Thursday, 20 April 2006

One-size-fits-all education doesn't fit dyslexics

As today's study today in the New Zealand Herald has perhaps reinforced, it’s not that dyslexics can’t read, it’s just that they read and learn differently to other students. There's only one real problem with that: in the inflexible state system dyslexic children are required to learn by the one-size fits-all system in which children will either fit, or fail.

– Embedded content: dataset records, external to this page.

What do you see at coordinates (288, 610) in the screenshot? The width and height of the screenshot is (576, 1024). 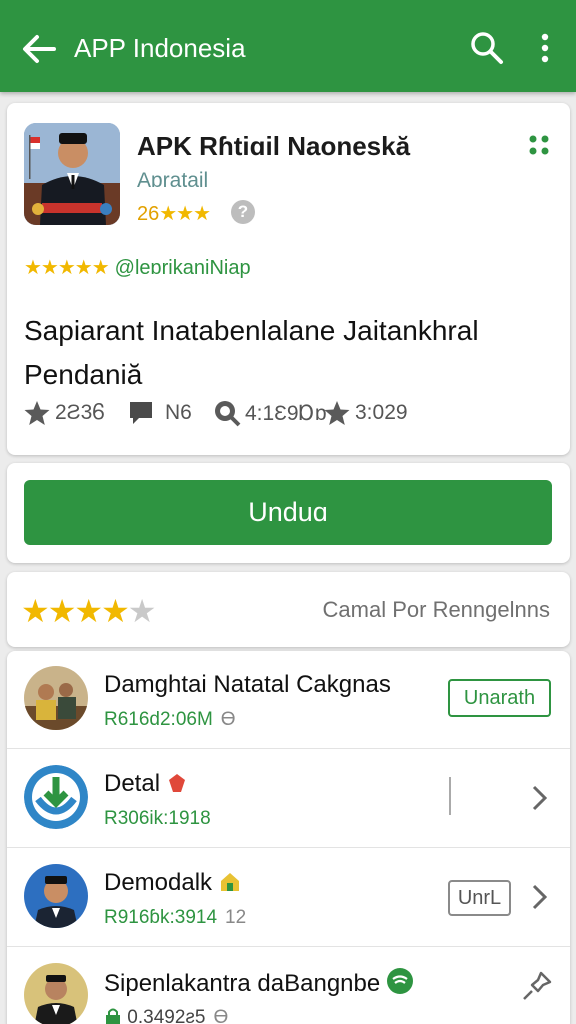 I see `rate-card: ★★★★★ Camal Por Renngelnns` at bounding box center [288, 610].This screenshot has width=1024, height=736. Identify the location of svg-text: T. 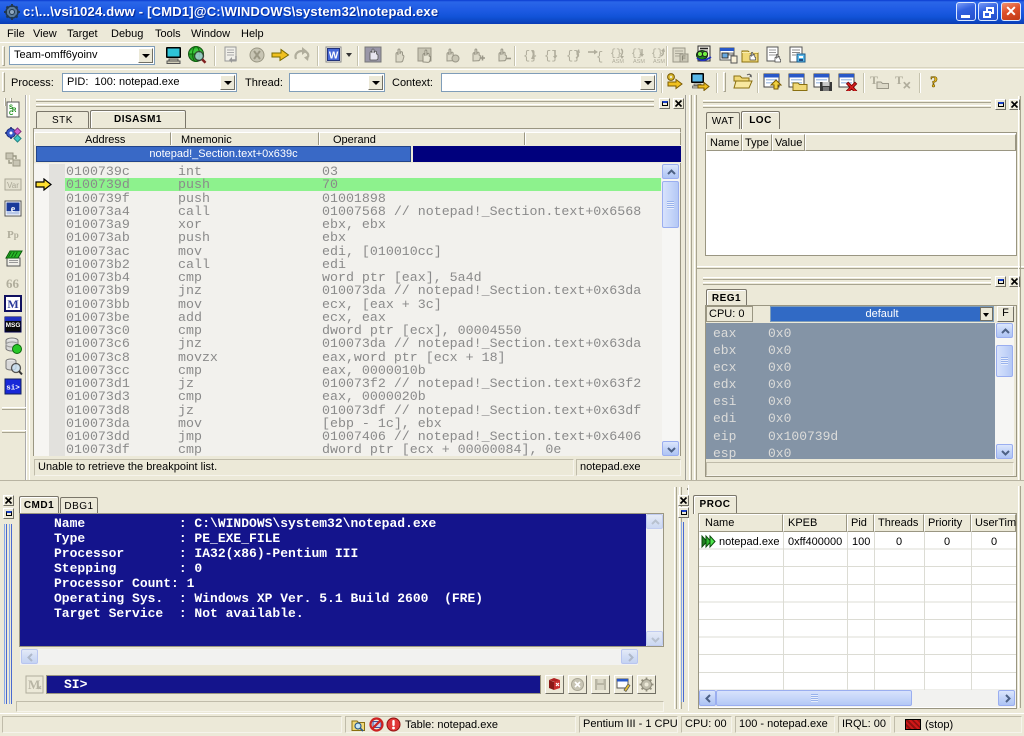
(899, 80).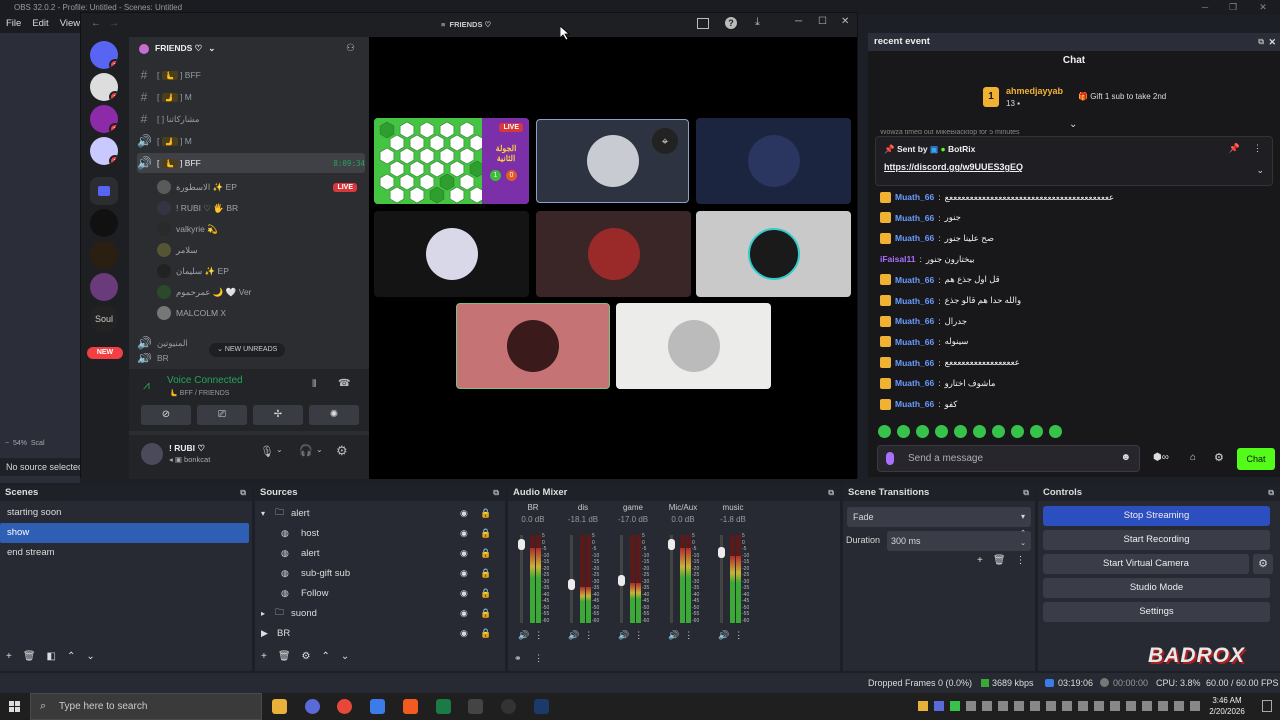 The height and width of the screenshot is (720, 1280). Describe the element at coordinates (890, 458) in the screenshot. I see `microphone-icon` at that location. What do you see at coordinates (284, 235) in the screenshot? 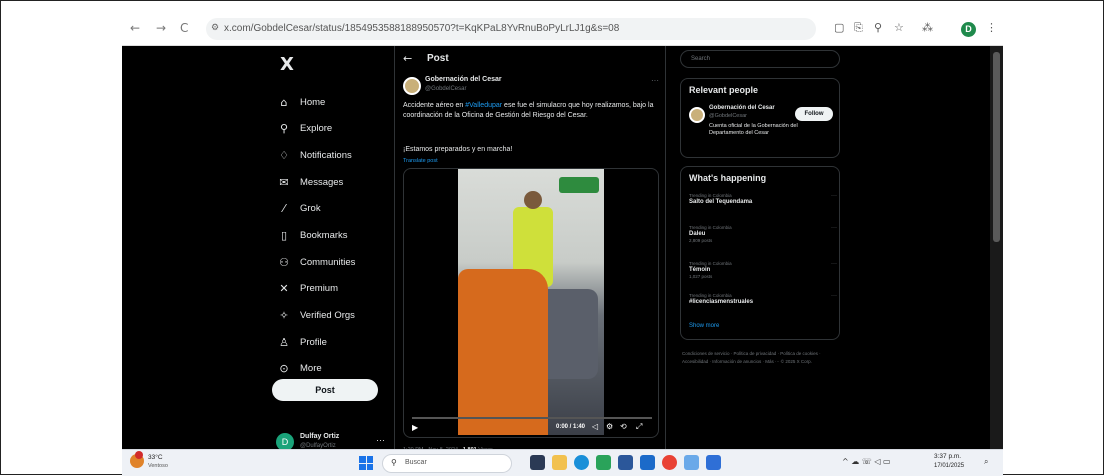
I see `bookmark-icon: ▯` at bounding box center [284, 235].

So it’s not that so many young dyslexics fail in New Zealand schools, it’s that the state’s factory schools are failing them. The well-known motto of successful teachers of dyslexics is instructive: “If I don't learn the way you teach me, teach me the way I learn." That’s something a factory schooling system can never allow. Instead, high-achieving dyslexics of the past such as Leonardo da Vinci and Einstein would simply fall through the cracks, just as too many of them are now.

LINKS: Auckland research breakthrough throws light on dyslexiaNZ Herald

How to teach people with dyslexia – Bright solutions for dyslexia


TAGS: Education, Politics-NZ

1 comment:

Anonymous said...

Another consequence of the failure to adequately teach dyslexics is a high crime rate.

Dyslexia affects mainly boys, they fail to achieve in school, become frustrated angry and demoralised, can't find employment on leaving school and turn to crime. You don't need to read to burgle a house or steal a car.